The reply is to be the lines from the one with "Open the BAGS category" through the last line of the records below, each retyped exactly, with pictures left out.

DATASET RECORDS:
--------------------
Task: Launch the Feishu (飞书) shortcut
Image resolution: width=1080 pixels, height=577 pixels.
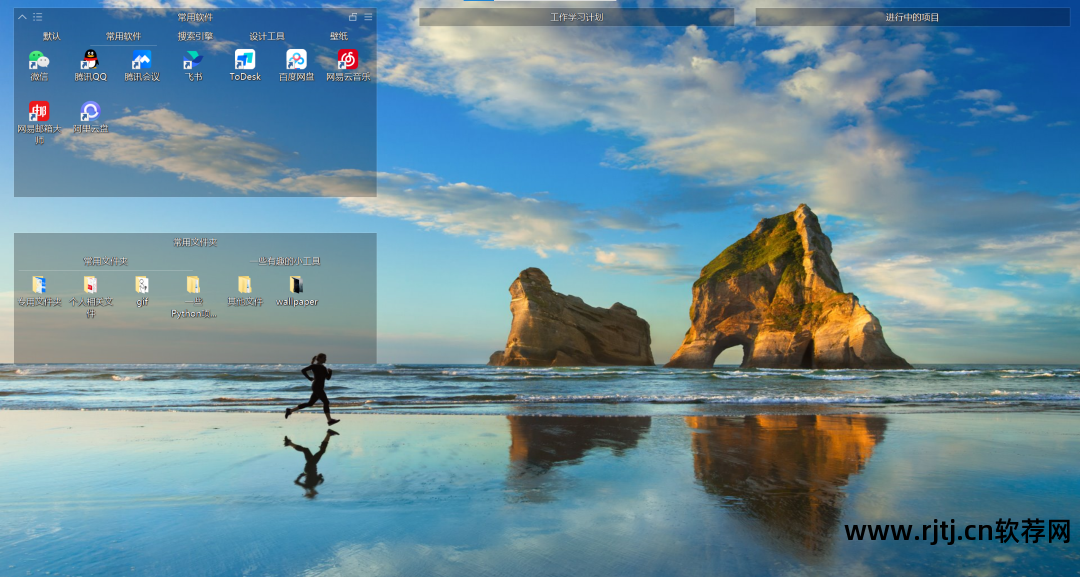Action: pyautogui.click(x=193, y=61)
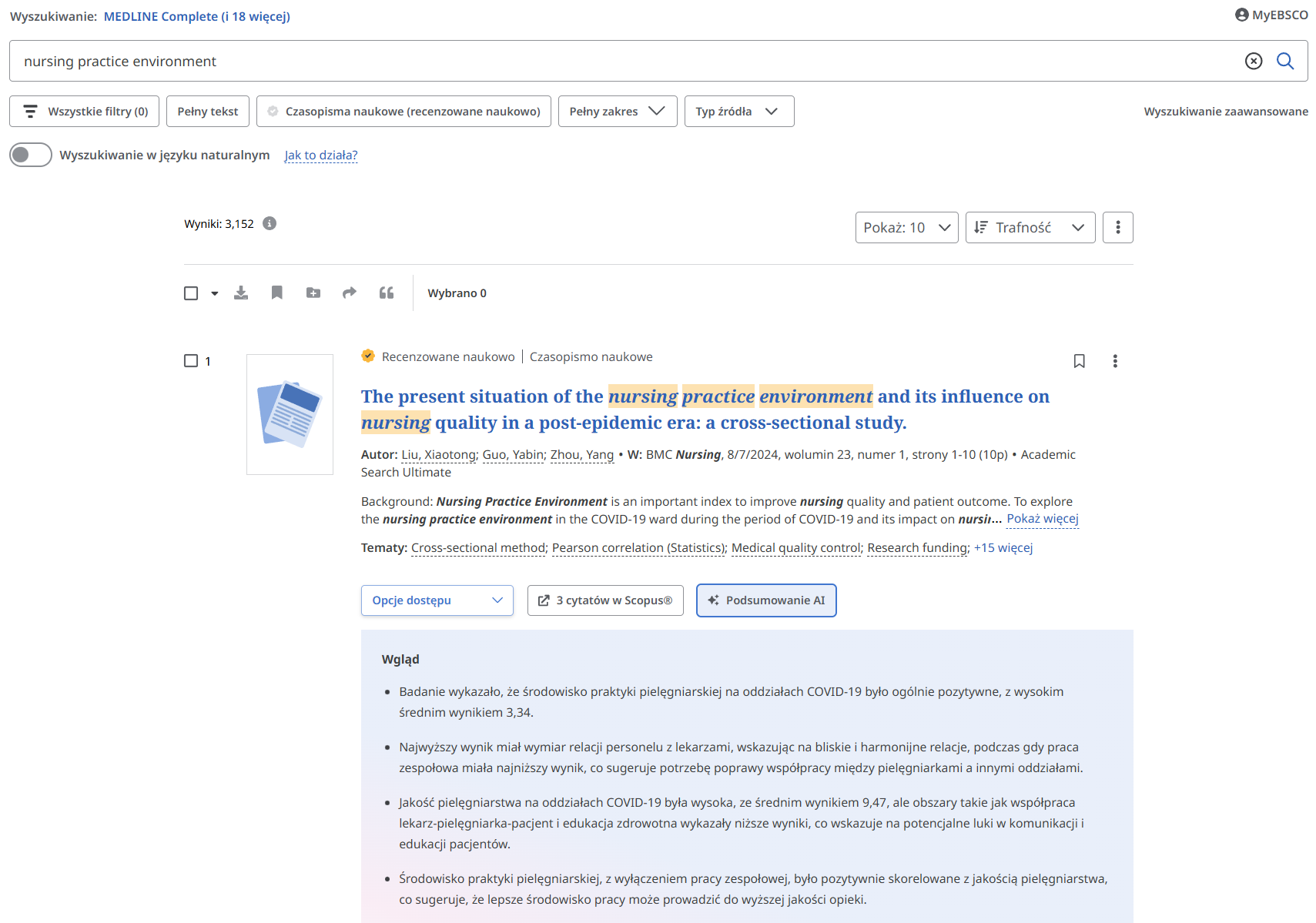Toggle natural language search switch
The image size is (1316, 923).
[x=31, y=155]
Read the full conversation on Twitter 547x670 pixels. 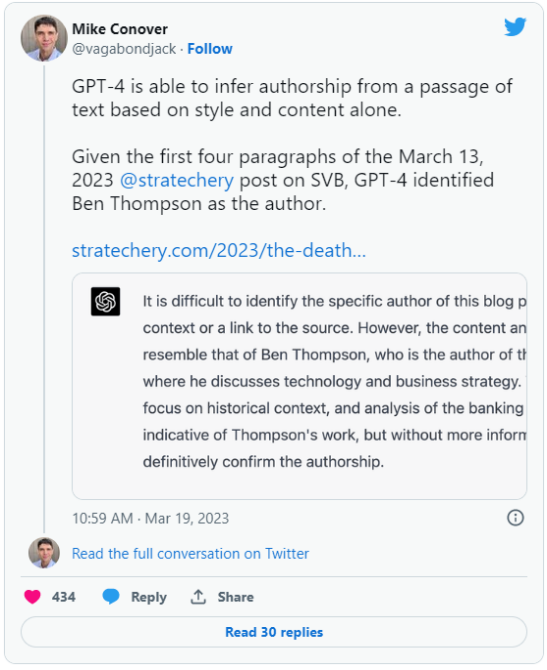(x=190, y=553)
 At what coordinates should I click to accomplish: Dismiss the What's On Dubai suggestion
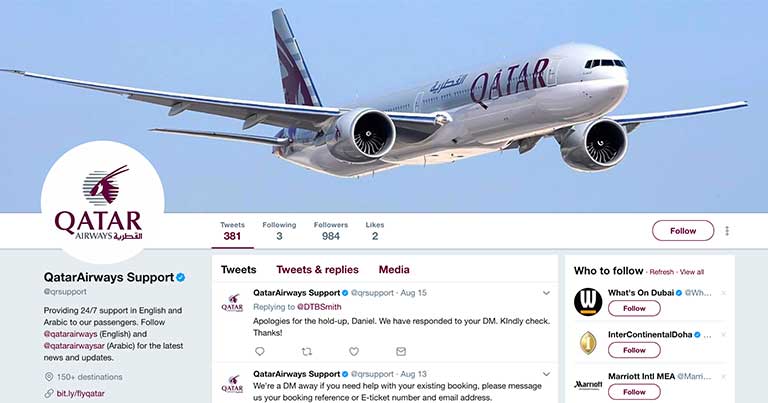tap(723, 293)
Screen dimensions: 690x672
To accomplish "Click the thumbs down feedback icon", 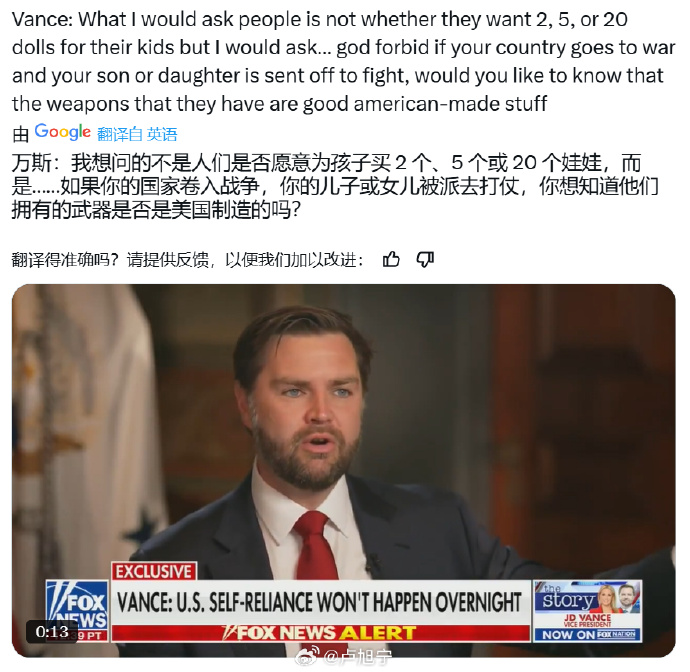I will 425,260.
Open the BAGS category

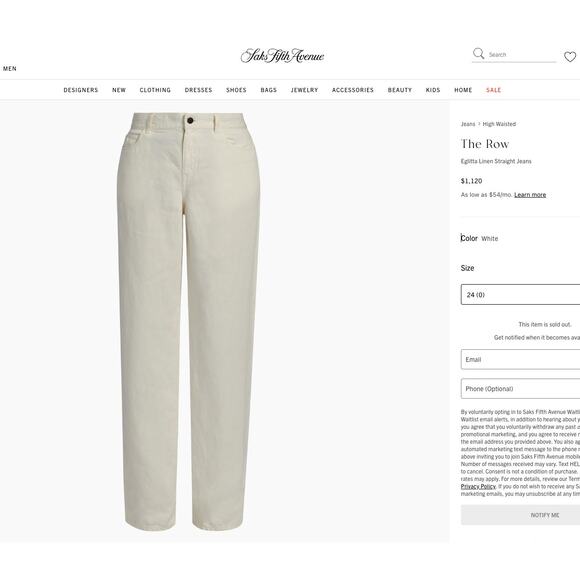269,90
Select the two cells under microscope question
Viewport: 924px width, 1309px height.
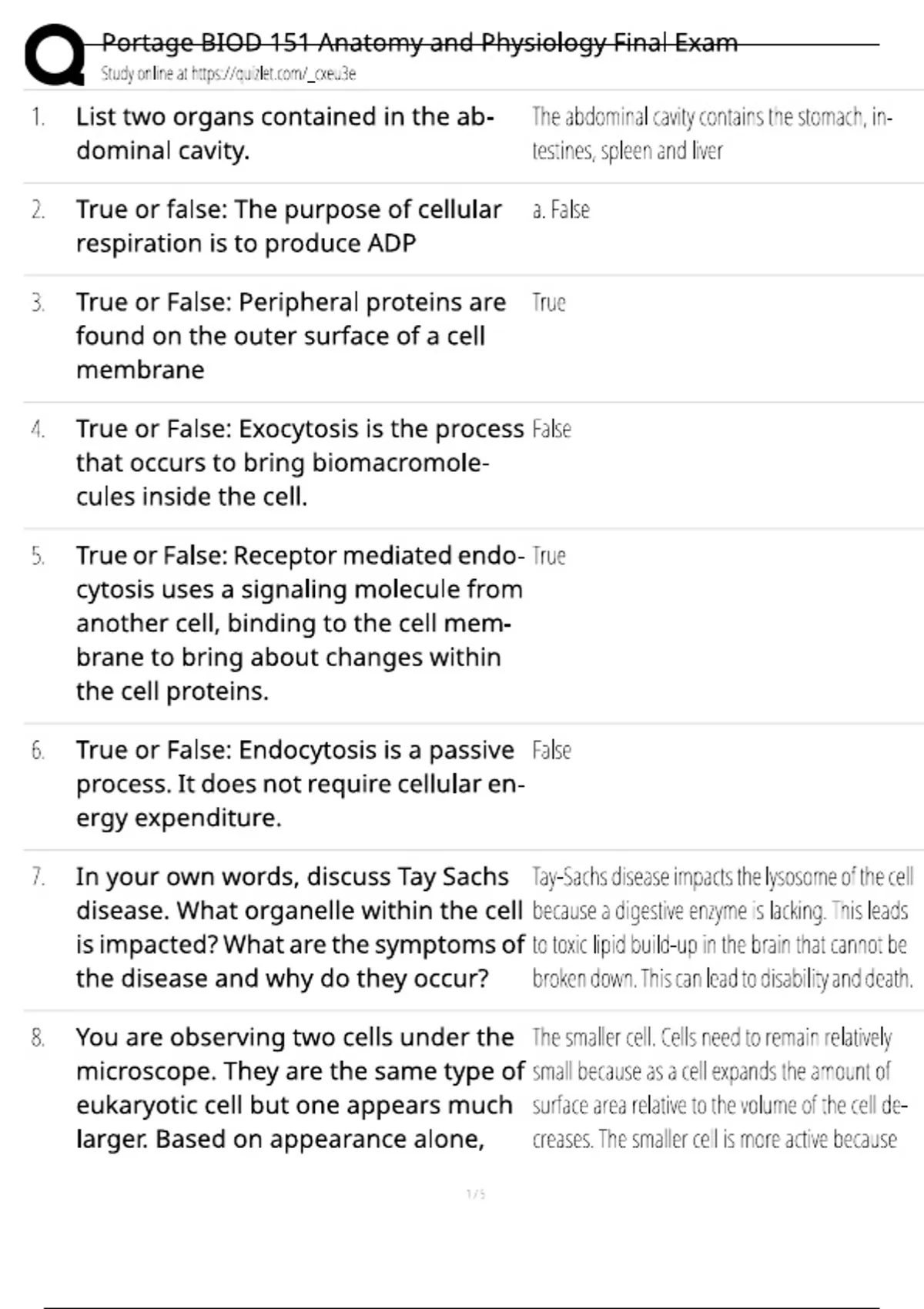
--------------------
FINISHED TASK:
Open the BAGS category

269,90
Select the two cells under microscope question
Viewport: 924px width, 1309px height.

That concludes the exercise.